● **Task requirements**: Return all of the entries exactly, but do not include the pictures.

● **Source information**:
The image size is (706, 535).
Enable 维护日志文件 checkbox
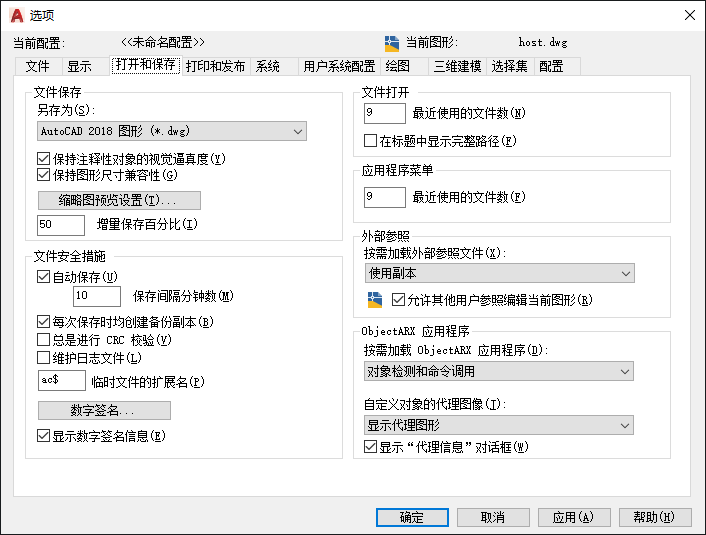click(x=43, y=358)
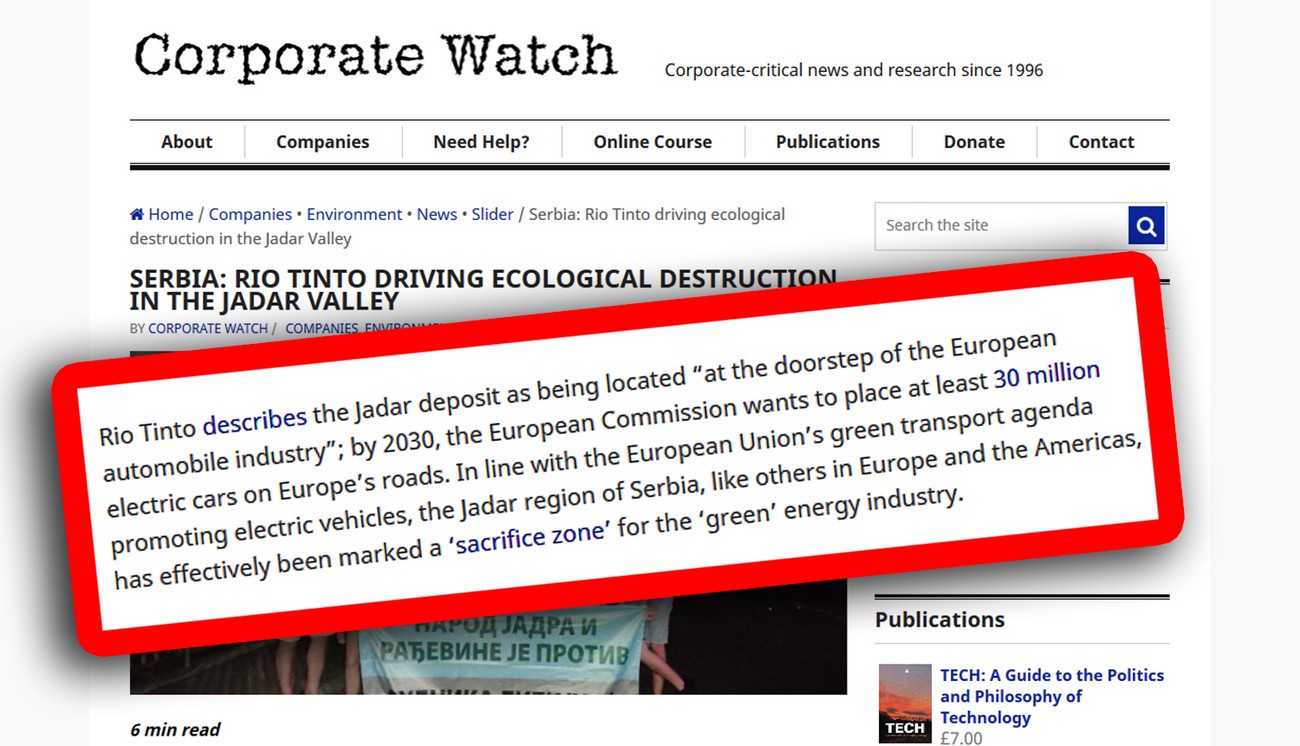Follow the 'sacrifice zone' link
The width and height of the screenshot is (1300, 746).
(x=528, y=536)
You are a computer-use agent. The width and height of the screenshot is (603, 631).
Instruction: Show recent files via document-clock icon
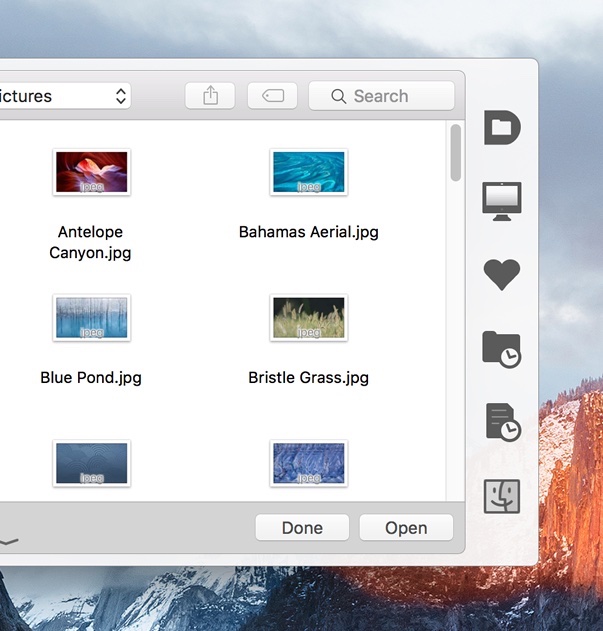pyautogui.click(x=502, y=422)
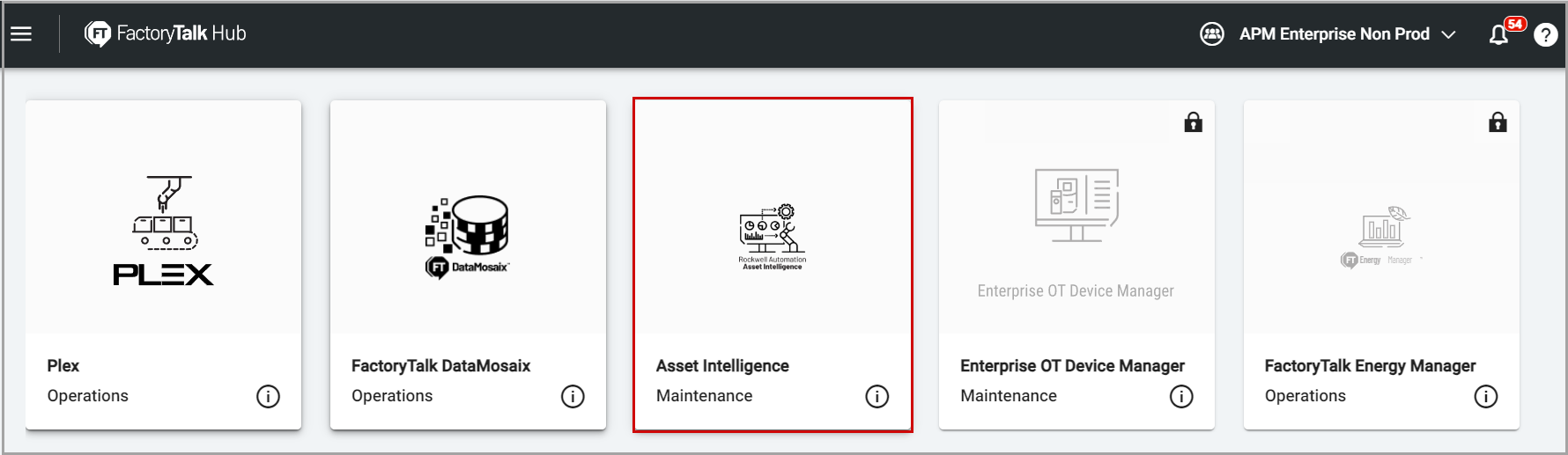Open the notifications bell
This screenshot has height=455, width=1568.
[x=1498, y=34]
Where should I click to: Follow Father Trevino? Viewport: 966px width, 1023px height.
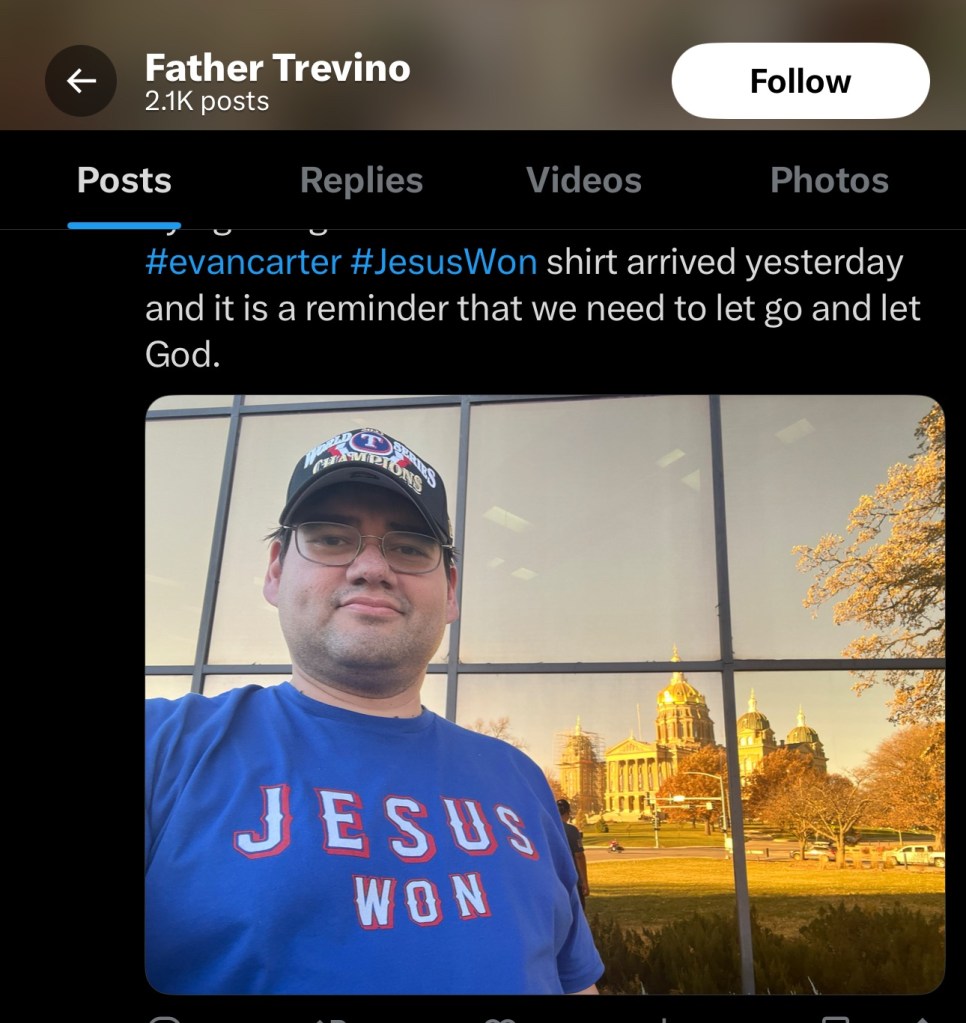[x=800, y=81]
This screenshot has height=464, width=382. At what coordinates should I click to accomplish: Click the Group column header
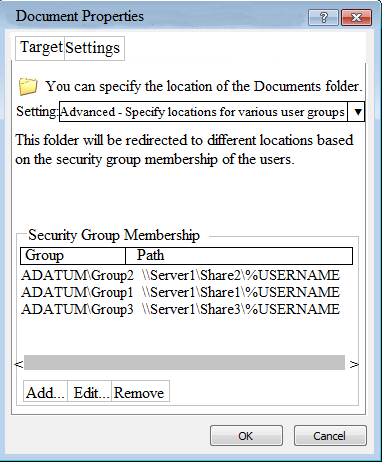point(73,256)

● **Exercise output**:
The image size is (706, 535).
Enable 维护日志文件 checkbox
click(x=43, y=358)
Follow the 'sacrifice zone' link
The width and height of the screenshot is (1300, 746).
(x=528, y=536)
You are a computer-use agent. The width and height of the screenshot is (603, 631).
Instruction: Show recent files via document-clock icon
pyautogui.click(x=502, y=422)
Open the notifications bell
This screenshot has height=455, width=1568.
[x=1498, y=34]
Where should I click to: Follow Father Trevino? Viewport: 966px width, 1023px height.
[x=800, y=81]
This screenshot has height=464, width=382. At what coordinates should I click to accomplish: Click the Group column header
point(73,256)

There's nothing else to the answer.